What the task requires:
Your output should be the line with "This screenshot has width=504, height=770." followed by every remaining line of the entries, reproduced exactly.

Stored records:
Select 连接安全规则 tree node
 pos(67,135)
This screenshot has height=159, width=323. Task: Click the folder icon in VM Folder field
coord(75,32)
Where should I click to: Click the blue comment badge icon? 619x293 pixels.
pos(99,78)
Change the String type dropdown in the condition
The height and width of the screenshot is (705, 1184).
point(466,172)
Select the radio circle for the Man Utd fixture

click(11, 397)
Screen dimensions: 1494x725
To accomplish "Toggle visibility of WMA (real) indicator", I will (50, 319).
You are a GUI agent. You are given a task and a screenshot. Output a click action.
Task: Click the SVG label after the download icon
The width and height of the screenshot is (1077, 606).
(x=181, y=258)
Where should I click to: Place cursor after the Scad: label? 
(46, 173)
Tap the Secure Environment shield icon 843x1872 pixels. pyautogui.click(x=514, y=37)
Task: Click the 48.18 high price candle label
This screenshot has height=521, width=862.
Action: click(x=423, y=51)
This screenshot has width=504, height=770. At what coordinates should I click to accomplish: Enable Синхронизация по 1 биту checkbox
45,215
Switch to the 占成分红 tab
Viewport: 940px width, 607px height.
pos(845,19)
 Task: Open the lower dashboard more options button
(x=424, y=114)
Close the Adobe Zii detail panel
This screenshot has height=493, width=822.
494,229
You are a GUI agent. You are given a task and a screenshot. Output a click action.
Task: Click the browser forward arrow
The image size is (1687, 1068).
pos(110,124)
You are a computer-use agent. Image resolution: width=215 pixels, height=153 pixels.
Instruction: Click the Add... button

Written reply:
This screenshot has width=504, height=770. At what coordinates should I click to accomplish: Enable Синхронизация по 1 биту checkbox
45,215
Switch to the 占成分红 tab
Viewport: 940px width, 607px height.
pos(845,19)
 Task: Open the lower dashboard more options button
(x=424, y=114)
Close the Adobe Zii detail panel
This screenshot has height=493, width=822.
494,229
You are a GUI agent. You are given a task and a screenshot. Output a click action.
Task: Click the browser forward arrow
The image size is (1687, 1068).
pos(110,124)
You are a computer-use agent. Image resolution: width=215 pixels, height=153 pixels.
Instruction: Click the Add... button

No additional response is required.